A BALL is a pitch which does not enter the strike zone in flight and is not struck at by the batter...

So technically, the ball stopped being "in flight" when it hit the bird, and it never touched the strike zone "in flight", so I suppose it's at very least a ball, and should still be in play, allowing runners to advance, etc.
posted by youhas at 1:51 AM on March 30, 2001


It reminded me of the repeated video showings on the news when the Challenger exploded or of Saturday Night Live when Buckwheat was shot. It was horrifying and magnified by the repetition -- but I just couldn't look away.

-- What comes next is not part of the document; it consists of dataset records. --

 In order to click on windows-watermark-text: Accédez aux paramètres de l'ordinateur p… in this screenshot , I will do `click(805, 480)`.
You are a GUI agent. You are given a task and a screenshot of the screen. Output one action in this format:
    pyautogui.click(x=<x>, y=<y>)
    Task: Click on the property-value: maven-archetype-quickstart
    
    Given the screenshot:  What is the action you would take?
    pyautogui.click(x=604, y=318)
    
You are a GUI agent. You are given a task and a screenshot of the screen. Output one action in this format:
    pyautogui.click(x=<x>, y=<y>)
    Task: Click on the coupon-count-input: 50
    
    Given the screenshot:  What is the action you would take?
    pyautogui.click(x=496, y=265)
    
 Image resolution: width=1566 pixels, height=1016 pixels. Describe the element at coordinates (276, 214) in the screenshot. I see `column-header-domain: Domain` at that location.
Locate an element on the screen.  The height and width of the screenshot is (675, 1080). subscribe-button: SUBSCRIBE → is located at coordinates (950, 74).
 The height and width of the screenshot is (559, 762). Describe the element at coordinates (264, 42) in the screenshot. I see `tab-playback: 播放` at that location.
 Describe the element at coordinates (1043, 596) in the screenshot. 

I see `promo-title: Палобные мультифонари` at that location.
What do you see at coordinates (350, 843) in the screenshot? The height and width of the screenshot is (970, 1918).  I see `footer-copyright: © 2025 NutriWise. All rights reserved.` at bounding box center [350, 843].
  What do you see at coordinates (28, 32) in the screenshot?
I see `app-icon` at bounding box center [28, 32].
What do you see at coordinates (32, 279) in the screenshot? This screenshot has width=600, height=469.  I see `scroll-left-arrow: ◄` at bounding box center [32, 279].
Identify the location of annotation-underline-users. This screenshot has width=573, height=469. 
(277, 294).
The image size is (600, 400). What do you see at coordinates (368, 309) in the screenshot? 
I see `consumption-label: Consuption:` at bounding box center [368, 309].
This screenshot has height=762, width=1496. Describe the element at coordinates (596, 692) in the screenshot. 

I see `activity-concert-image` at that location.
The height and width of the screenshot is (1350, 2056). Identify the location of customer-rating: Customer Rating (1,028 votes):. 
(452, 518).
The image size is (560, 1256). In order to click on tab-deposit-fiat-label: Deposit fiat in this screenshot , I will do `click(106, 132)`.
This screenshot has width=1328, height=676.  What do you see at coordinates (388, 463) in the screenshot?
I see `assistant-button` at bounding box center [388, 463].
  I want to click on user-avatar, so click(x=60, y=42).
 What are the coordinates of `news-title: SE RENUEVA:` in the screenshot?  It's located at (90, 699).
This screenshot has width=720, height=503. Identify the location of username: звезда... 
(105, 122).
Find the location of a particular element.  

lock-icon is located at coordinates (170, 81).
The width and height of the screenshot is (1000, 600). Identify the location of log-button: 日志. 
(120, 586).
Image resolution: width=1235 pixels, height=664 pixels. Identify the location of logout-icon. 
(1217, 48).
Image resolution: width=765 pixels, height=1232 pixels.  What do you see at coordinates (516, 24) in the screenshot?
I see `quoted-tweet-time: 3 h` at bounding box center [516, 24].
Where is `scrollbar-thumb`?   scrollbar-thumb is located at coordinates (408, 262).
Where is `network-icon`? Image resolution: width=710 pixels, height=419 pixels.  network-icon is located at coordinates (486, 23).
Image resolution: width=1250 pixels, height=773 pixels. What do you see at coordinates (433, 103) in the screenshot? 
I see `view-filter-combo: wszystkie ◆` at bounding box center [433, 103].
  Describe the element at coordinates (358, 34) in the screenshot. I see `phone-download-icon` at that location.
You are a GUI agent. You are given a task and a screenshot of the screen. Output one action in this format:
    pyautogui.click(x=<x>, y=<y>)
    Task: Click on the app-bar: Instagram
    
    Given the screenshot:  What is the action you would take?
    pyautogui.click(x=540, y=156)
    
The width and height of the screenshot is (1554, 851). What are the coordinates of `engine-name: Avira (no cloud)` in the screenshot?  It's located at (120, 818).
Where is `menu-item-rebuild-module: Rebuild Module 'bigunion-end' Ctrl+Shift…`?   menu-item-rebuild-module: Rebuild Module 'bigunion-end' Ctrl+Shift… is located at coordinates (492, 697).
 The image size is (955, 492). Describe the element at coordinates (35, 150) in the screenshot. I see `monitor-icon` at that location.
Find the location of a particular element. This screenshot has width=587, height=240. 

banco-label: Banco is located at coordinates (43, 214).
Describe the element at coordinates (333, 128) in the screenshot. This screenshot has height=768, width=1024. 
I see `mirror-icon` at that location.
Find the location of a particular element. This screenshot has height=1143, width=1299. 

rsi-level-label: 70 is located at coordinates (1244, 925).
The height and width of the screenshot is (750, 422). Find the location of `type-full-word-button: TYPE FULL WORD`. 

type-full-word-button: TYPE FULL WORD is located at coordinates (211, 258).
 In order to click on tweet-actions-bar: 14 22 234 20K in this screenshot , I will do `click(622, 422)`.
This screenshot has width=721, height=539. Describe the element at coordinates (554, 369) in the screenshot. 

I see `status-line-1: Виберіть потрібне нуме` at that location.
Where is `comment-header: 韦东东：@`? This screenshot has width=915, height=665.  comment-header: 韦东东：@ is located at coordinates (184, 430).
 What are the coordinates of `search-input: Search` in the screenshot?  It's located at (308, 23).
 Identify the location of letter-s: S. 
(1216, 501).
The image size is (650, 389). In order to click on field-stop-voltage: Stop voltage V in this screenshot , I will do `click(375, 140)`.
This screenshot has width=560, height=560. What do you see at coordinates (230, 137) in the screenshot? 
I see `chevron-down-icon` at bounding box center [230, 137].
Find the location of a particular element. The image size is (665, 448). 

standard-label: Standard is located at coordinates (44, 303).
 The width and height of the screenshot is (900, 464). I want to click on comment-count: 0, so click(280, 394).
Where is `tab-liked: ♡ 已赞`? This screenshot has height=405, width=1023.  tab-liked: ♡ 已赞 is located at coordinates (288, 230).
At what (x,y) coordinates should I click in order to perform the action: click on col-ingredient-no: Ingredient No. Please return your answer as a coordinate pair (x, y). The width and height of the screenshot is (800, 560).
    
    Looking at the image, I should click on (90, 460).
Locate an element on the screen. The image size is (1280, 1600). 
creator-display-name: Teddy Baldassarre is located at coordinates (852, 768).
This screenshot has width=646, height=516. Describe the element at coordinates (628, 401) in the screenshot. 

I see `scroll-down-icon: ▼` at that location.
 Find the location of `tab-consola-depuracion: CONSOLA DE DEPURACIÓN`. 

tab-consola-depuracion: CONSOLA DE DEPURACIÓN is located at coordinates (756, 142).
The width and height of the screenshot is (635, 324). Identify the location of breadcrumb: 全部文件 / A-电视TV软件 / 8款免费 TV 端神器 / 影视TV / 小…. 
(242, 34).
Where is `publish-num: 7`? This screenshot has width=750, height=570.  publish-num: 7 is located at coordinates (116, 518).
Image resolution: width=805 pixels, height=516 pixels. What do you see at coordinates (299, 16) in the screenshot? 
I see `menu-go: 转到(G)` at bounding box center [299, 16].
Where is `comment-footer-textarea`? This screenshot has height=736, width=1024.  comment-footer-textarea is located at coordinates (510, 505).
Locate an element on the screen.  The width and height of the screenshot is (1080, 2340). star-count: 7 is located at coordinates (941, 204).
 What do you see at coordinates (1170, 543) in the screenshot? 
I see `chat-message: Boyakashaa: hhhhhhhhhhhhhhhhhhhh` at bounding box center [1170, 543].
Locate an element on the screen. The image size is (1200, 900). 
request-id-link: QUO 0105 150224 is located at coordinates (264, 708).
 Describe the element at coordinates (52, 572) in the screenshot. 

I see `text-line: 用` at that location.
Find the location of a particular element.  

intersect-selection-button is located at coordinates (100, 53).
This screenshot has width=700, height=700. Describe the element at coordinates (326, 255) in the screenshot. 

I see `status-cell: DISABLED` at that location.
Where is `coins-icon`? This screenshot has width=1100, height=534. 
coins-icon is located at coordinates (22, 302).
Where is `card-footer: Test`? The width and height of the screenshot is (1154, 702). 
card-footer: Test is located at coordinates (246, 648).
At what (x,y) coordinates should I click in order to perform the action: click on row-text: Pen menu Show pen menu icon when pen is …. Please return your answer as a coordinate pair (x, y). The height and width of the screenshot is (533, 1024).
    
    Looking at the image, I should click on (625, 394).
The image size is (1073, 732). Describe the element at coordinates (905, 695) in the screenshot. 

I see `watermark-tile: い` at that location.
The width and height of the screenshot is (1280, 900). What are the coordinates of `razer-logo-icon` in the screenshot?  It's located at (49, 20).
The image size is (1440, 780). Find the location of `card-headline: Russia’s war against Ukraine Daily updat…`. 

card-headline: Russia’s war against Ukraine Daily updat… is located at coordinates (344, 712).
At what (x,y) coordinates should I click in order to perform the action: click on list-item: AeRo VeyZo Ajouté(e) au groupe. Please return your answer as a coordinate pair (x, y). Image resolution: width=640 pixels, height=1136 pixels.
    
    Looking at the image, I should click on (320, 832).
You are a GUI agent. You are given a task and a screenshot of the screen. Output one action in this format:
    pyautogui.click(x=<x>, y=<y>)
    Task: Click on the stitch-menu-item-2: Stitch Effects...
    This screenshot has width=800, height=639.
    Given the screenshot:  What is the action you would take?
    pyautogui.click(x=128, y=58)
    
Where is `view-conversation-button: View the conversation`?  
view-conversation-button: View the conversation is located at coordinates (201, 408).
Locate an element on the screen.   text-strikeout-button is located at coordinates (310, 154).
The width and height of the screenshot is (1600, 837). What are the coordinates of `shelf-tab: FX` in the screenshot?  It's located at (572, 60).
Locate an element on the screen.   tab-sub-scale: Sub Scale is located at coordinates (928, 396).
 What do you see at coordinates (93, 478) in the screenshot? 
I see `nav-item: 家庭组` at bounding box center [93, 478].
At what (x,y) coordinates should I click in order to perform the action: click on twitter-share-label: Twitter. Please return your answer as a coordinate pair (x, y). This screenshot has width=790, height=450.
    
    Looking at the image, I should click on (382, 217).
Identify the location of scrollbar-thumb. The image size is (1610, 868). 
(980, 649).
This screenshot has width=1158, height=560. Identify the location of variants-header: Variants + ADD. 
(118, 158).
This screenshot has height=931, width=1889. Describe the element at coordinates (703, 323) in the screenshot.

Seinfeld: "Back, and to the right. Back, and to the right ..."
posted by darren at 6:37 AM on March 30, 2001


What makes it so hard to look away is that it almost doesn't look real - we're so used to video-editing and animation, I think many of us are trying to determine the "live" and the "Memorex" portion of it, even as our brain understands that it really is "real." And something about seeing the feathers blow is really...well, just weird. If one of us got hit with a ball like that, we'd drop like the proverbial rock, with no accompanying loss of fur/feathers/hair, but who knew that hitting a bird thusly would create a feather-ific explosion? Bizarre.
posted by davidmsc at 9:49 PM on March 30, 2001


Bizarre? Not really. I would imagine that the baseball is about the same size as the bird and may be a bit heavier. If you got hit that fast and that hard by something your size, you can bet that stuff might fly off of you.

By the way, Doug and Fusinski, that "little, feathered, flying person" stuff made me laugh so hard I cried.